Литмир - Электронная Библиотека
A
A

VIII

1. 15 марта 1818 года царь Александр I поднимается на трибуну варшавского сейма в польском мундире и с орденом Белого орла.

«Образование, существовавшее в вашем крае, дозволяло мне ввести немедленно то, которое я вам даровал, руководствуясь правилами законно-свободных учреждений…

Таким образом вы мне подали средство явить моему отечеству то, что я уж с давних лет ему приуготовляю и чем оно воспользуется, когда начала столь важного дела достигнут настоящей зрелости».

Царь просит поляков доказать, что

«законно-свободные учреждения, коих священные начала смешивают с разрушительным учением, угрожавшим в наше время бедственным падением общественному устройству, — не суть мечта опасная. Вам принадлежит ныне явить на опыте сию великую спасительную истину… Могу ли я, не изменяя своим намерениям, распространить то, что уж мною для вас совершено?»

Самодержавный император всероссийский с 1815 года был по совместительству конституционным царем польским. Речь при открытии сейма польские депутаты слушали сочувственно, зато посмеивались над всем этим театром съехавшиеся на церемонию солидные люди — великие князья, русские генералы и сановники.

« — Что из этого будет? — спрашивает генерал Паскевич графа Остермана.

— А вот что будет: что ты через десять лет со своею дивизиею будешь их штурмом брать».

Паскевич замечает в своих записках, что его собеседник несколько уменьшил годы и чины: «Через 12 лет… я брал у них Варшаву штурмом как главнокомандующий».

Даже убежденный монархист Ростопчин приходил в негодование при мысли, что побежденные поляки будут иметь то, в чем отказано победившим русским. «И если бы это была только мишура, — говорил он, — которую жалуют в знак милости…»

2. Ревность к Польше, слухи о возвращении украинских и белорусских провинций, ходившие в столице уже несколько месяцев, к тому же страшные известия из военных поселений — все это вызвало еще осенью 1817-го два порыва к цареубийству: Ивана Якушкина и Федора Шаховского.

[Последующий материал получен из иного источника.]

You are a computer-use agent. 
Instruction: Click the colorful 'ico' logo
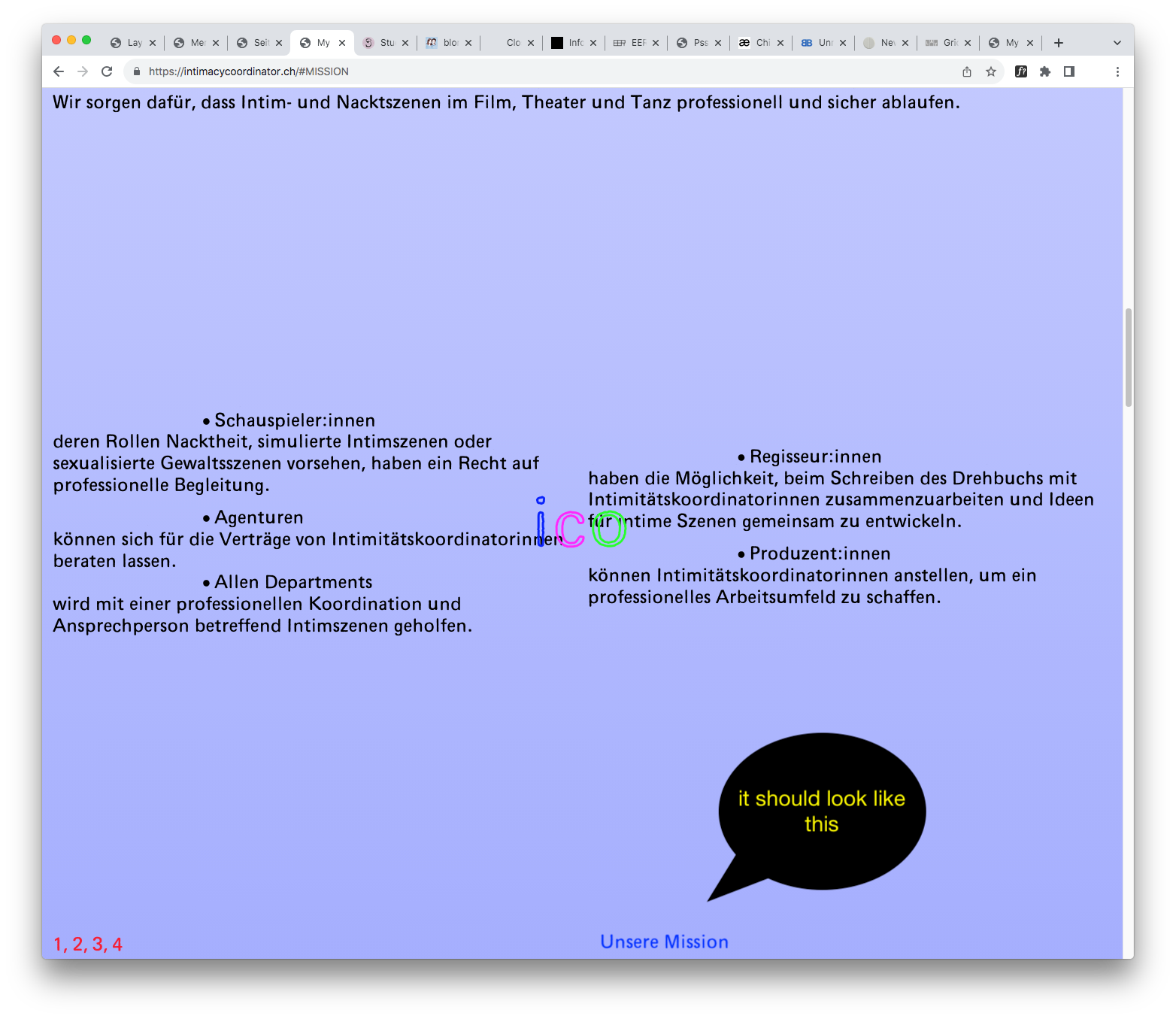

Лунин только что приехал в Москву, где ввиду прибытия двора и гвардии «в воздух чепчики бросали».

Горящие глаза, «цареубийственные кинжалы» — все это вызывает у него подозрение, да и не у него одного. Сергей Муравьев-Апостол некоторое время не иначе величает Шаховского как «le tigre»[43], о Якушкине же гадают, не распален ли он несчастной любовью к Наталье Щербатовой (которая волею судеб вскоре выйдет замуж за другого «цареубийцу», Шаховского).

С год назад Лунин охотно обсуждал планы покушения («партия в масках на Царскосельской дороге»), теперь же он — против; что изменилось?

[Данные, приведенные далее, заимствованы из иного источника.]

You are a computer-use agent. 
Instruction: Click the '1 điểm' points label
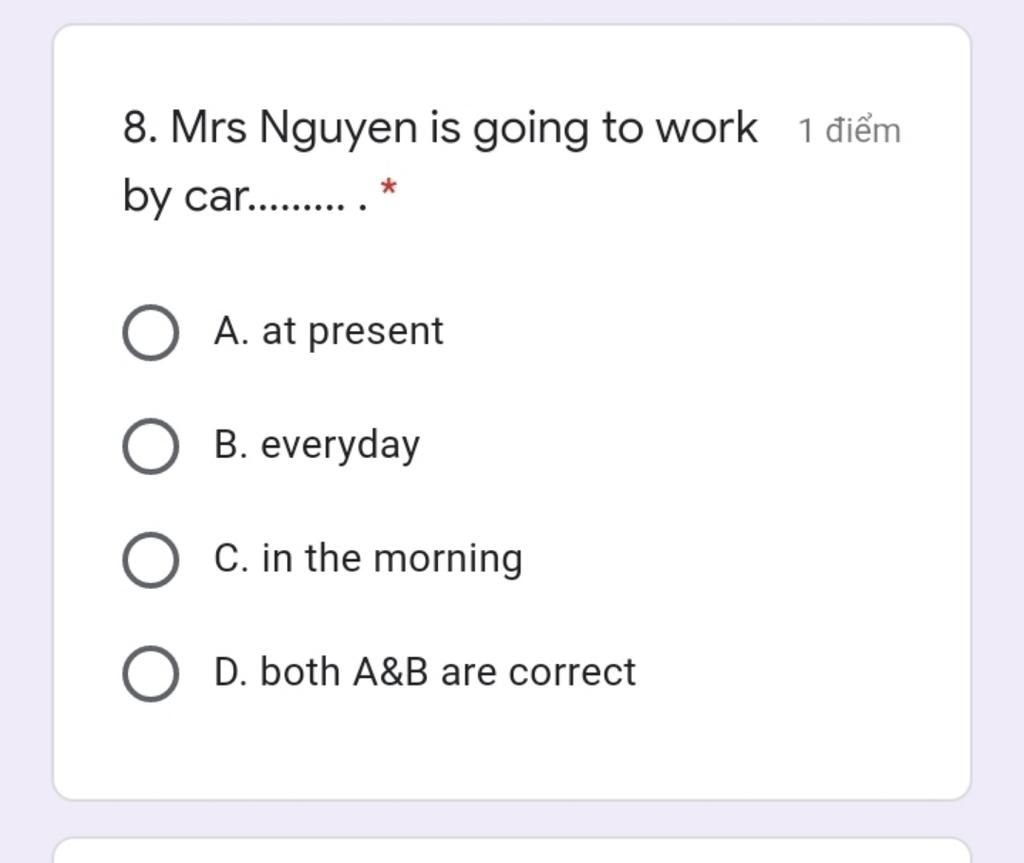pyautogui.click(x=849, y=131)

Автор монографии о Лунине профессор С. Б. Окунь думает, что все дело в расчете:

«Если проект цареубийства, выдвинутый Луниным в 1816 оду, полностью вытекал из „целей“ и „духа“ Союза спасения, то о предложениях 1817 года этого сказать нельзя. В противоположность лунинскому проекту, предусматривающему при условии полной готовности общества к восстанию не убийство Александра как такового, а удаление верховного правителя с целью приблизить время установления нового строя, предложения Якушкина и Шаховского были направлены непосредственно против личности Александра и совершенно игнорировали готовность тайной организации к использованию результатов этого акта. Это был чисто импульсивный порыв…»

Так-то оно так, да ведь год назад Лунин посмеивался над Пестелем, который хотел прежде «енциклопедию написать». Год во Франции, очевидно, прибавил терпения и опытности.

К тому же слишком громкие слова произнесены для слишком большого числа свидетелей: Николай I 30 лет спустя записал:

«По некоторым доводам я должен полагать, что государю еще 1818-м году в Москве после богоявления[44]сделались известными замыслы и вызов Якушкина на цареубийство: с той поры весьма заметна была в государе крупная перемена в расположении духа, и никогда я его не видал столь мрачным, как тогда…»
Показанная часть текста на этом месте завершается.